What is the difference between xTool F1 and F1 Ultra?
The standard xTool F1 has a single 20W infrared fiber laser source. The F1 Ultra adds a second 20W diode laser source on the same galvo head, so you can switch between fiber (for metals and hard materials) and diode (for organics like wood, leather, and acrylic) without swapping machines. Both share the 220 × 220mm galvo work area and the same 10,000 mm/s maximum speed. The F1 Ultra costs roughly $800 more. That premium is only justified if you regularly need both material types on the same machine.
Can the xTool F1 Ultra cut metal?
No. The F1 Ultra does not cut metal. The 20W fiber source marks, anneals, and engraves metal surfaces — removing oxide layers, changing surface color, or etching the surface texture — but it does not cut through metal sheets. If you need to cut metal, you’re looking at a CO2 or fiber laser in the kilowatt range, which is a completely different class of machine. The F1 Ultra’s fiber source is a precision marking tool, not a cutting tool.
Does the xTool F1 Ultra work with LightBurn?
The F1 Ultra supports both xTool Studio and LightBurn. xTool Studio handles the full native workflow including smart camera positioning and source switching. LightBurn gives experienced operators advanced toolpathing and batch production control. If your existing pipeline is built around LightBurn, it works cleanly on this machine.

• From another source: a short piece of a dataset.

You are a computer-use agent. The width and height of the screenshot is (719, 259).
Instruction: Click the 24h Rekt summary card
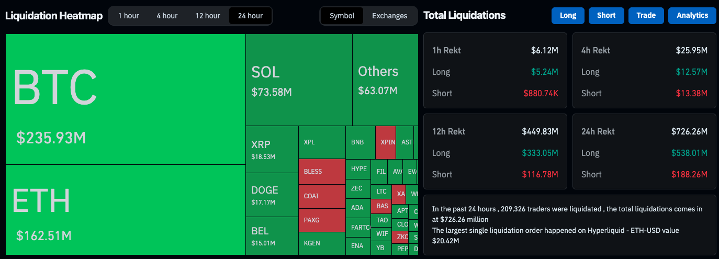(x=644, y=152)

What materials can the xTool F1 Ultra engrave?
The fiber source handles metals: stainless steel, aluminum, anodized aluminum, copper, brass, titanium, and coated metals. It also marks certain hard plastics. The diode source covers organics: wood, leather, acrylic, fabric, cork, and ceramics. The main limitation is that the fiber source’s 220 × 220mm work area applies in galvo mode — so even for wood engraving via fiber, you’re working in roughly a 8.7 × 8.7 inch area. Sufficient for tumblers, small signs, and jewelry, but constraining for larger flat items.
Final Verdict
The xTool F1 Ultra is not for everyone. At $1,800–$2,200, it shouldn’t be.
What it does well, it does genuinely well. The dual-source galvo system is real and it works. The fiber source marks metal with professional results. The 10,000 mm/s speed translates into meaningful throughput gains on production runs. The compact form factor fits in a real workspace without taking over the room.
The limitations are also real. The 220 × 220mm work area is the primary constraint — know it before you commit. Both xTool Studio and LightBurn are supported, so no software friction for experienced LightBurn users. The price requires a real use case to justify. For buyers who primarily work with wood and organic materials and only occasionally touch metal, our xTool S1 review covers the dedicated diode option that handles a much larger work area at a lower price.
Here’s how to choose:
- If you’re running a production business that touches both metal and organics — go with the F1 Ultra. It earns the premium.
- If you primarily do metal marking and only occasionally need diode capability — the standard F1 saves you $800 with no performance loss on the fiber side.
- If you’re budget-constrained and mostly do metal marking — the ComMarker B4 at $800–$1,000 is worth a serious look before you step up.
- If you want color metal marking as a core product — evaluate the Sculpfun Iris MOPA before finalizing.
- If your work includes glass, crystal, or sensitive plastics alongside metal — consider pairing the F1 Ultra with the UV-wavelength xTool F2 Ultra UV, which handles the materials fiber cannot touch.
For the right buyer — a production-focused small business operator who needs both material families in one compact, fast system — the F1 Ultra is the best tool available at this price point. That’s not faint praise. It’s a specific endorsement for a specific buyer.